The following figure is the manifestation of this phenomenon:
This is an example of the accumulation phase of a Wyckoff price cycle.
According to the above figure, we can see that:
The first two bottoms (based on closing prices) were slightly higher, suggesting that the market may be in an accumulation phase.
Then there was a bearish trend at the lower bottom of the blue range, but volume was down at that point, so it could have been a false breakout before a real breakout.
The price reversed immediately after the breakout, creating several large bullish candlesticks. At the same time, transaction volumes are increasing.
This suggests that the price cycle may enter a second phase - up. Subsequently, the price broke the upper limit of the range and started a sharp increase.
During the bearish period, the bullish movement moderated slightly, suggesting that the price may be undergoing a correction. With increasing volume, the price broke the upper bound of the correction channel, resuming a bullish trend.
04 How to use the Wyckoff method to trade profitably?
After this introduction to Wyckoff's method, you should have a basic understanding of the current market cycle. Therefore, in order to take advantage of the current market cycle, we can create an executable trading plan.
Next, let's understand some rules of Wyckoff's trading strategy.
1
admission
When the accumulation turns into a rise and the distribution turns into a fall, it is your time to enter the market.
First of all, you need to confirm which stage the currency pair you are trading is in, such as whether the bottom of the accumulation is rising and the top of the distribution is falling.
Also, you can analyze previous price action for more clues.
There is another way to determine the stage of the price cycle, and that is to identify the springboard effect. Also, chart patterns can help identify accumulation and distribution. Underlying price action patterns can help you identify rising or falling transitions.

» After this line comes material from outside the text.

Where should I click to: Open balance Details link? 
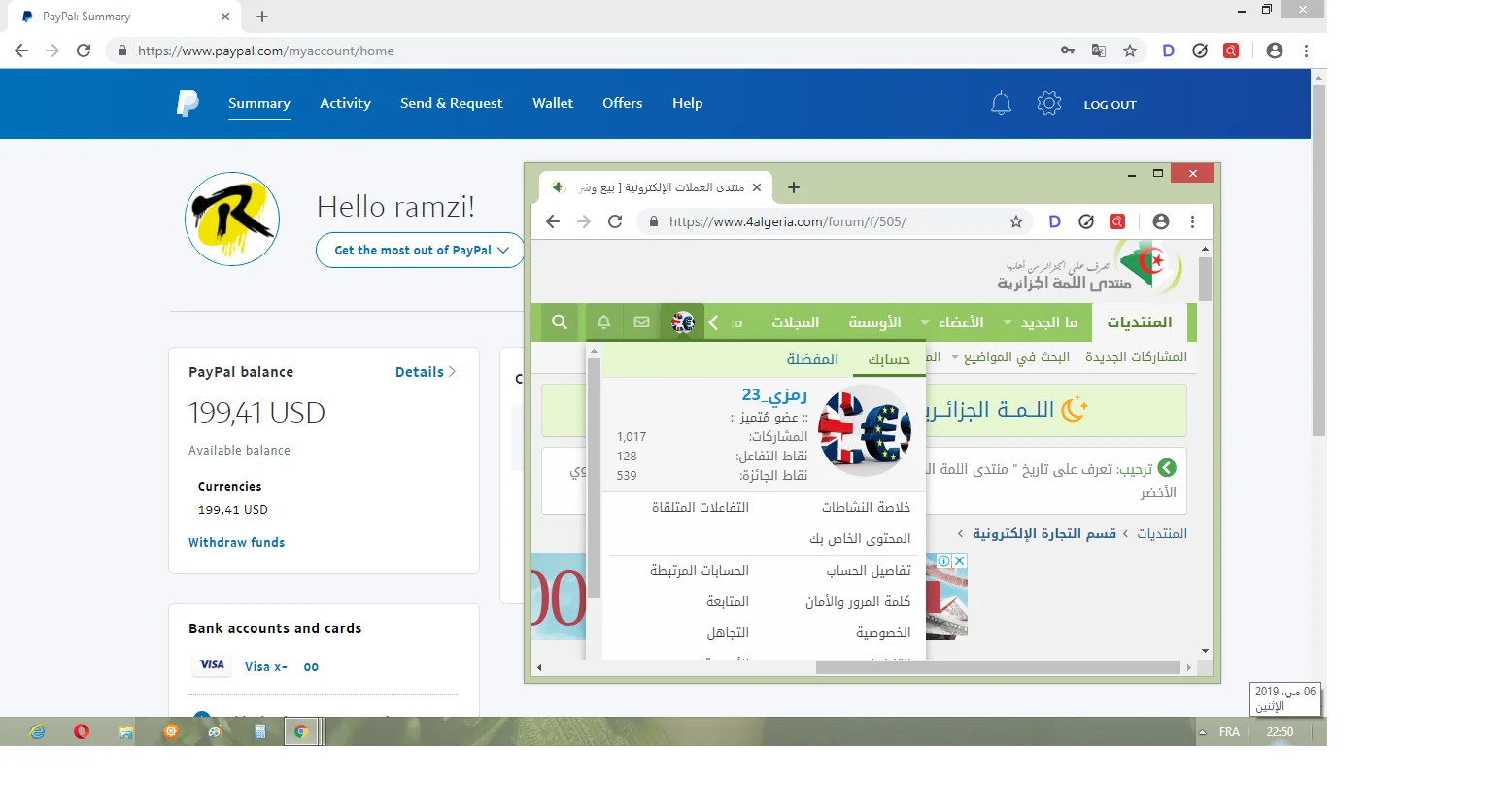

When the price action breaks out of the expected trend range, you can enter the market for real trading.
For example, you can go long when price breaks out of a flat range into an up phase, as opposed to short when price action breaks out of lower support levels during a distribution phase.
At the same time, you should also pay close attention to the trading volume to see if there is a springboard effect.
2
stop loss
As we all know, foreign exchange trading is full of uncertainties, so setting a stop loss is essential.

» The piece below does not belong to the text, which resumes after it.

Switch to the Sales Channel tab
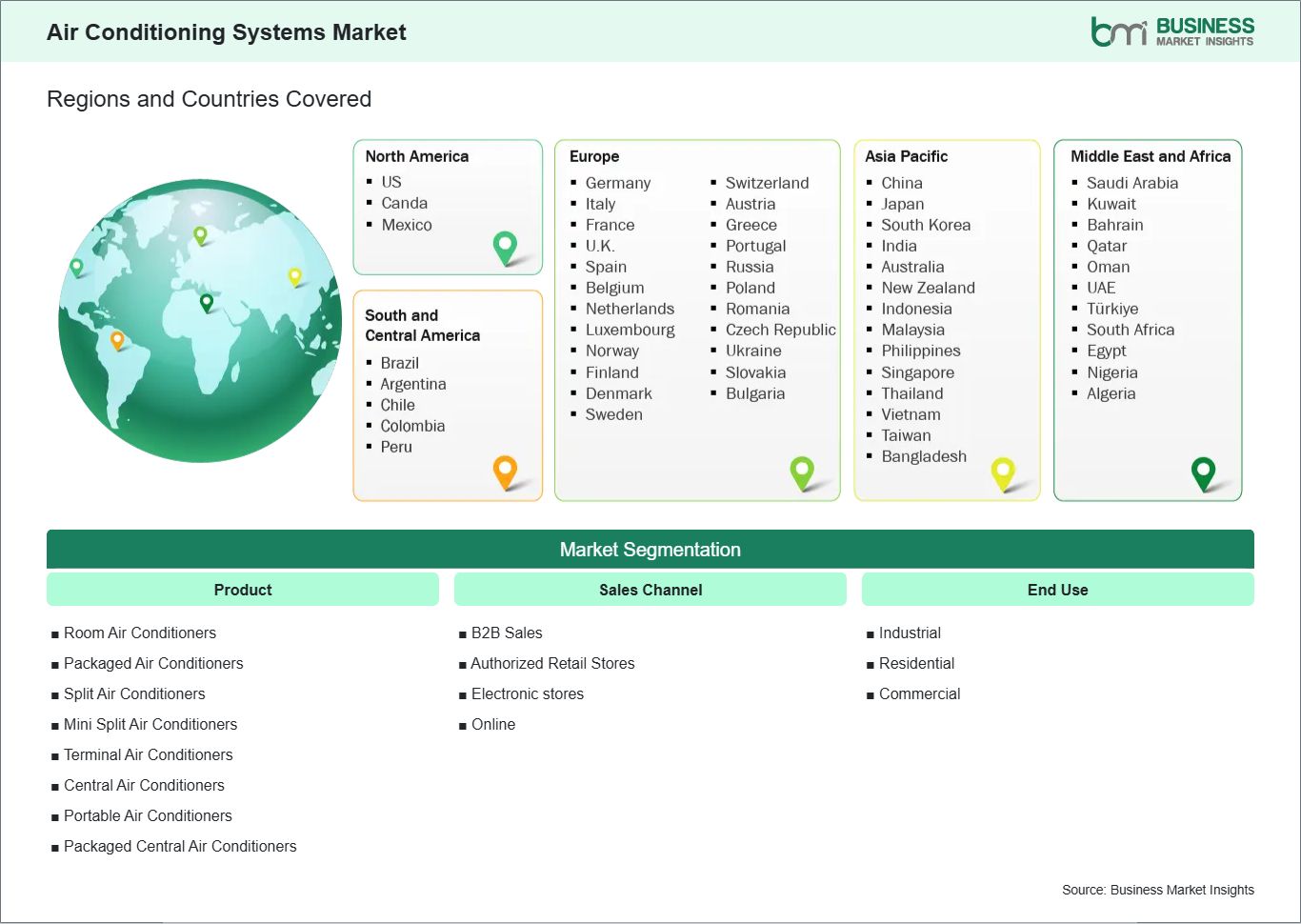The height and width of the screenshot is (924, 1301). 650,589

If you are short during the up phase: then your stop loss order should be below the bottom of the accumulation phase.
If you are short during the down phase: then your stop loss order should be above the highest point of the distribution phase.
3
take profit
You can use price action analysis to set a take profit.

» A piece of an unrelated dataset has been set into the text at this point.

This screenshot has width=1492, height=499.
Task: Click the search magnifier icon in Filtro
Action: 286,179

One way to do this: A sign of a price transition from a rise to a distribution is when tops on the chart start to fall. This phenomenon also means that short selling may occur.
Another exit sign: A bearish springboard occurs when price action enters the late stages of distribution.
The third way to set a stop profit is to pay close attention to the development trend of the chart pattern and candle chart. The reversal pattern may be a signal of price adjustment or change.
In foreign exchange trading, Wyckoff price cycle analysis and price action analysis are indispensable. That said, price action analysis is a great tool to help investors initiate and manage trades within Wyckoff price cycles.
Source: Internet, the published content is for reference only, does not constitute any investment advice and sales offer, and does not involve any commercial cooperation. The copyright belongs to the original author or organization. Some articles were not contacted with the original author when they were pushed. If copyright issues are involved, please contact us through the background to delete them in time.
I hope this article can make foreign exchange traders get out of the confusion when they are in confusion. Old rules, if you haven't understood it, please bookmark it first! Welcome to leave a message to communicate with the editor!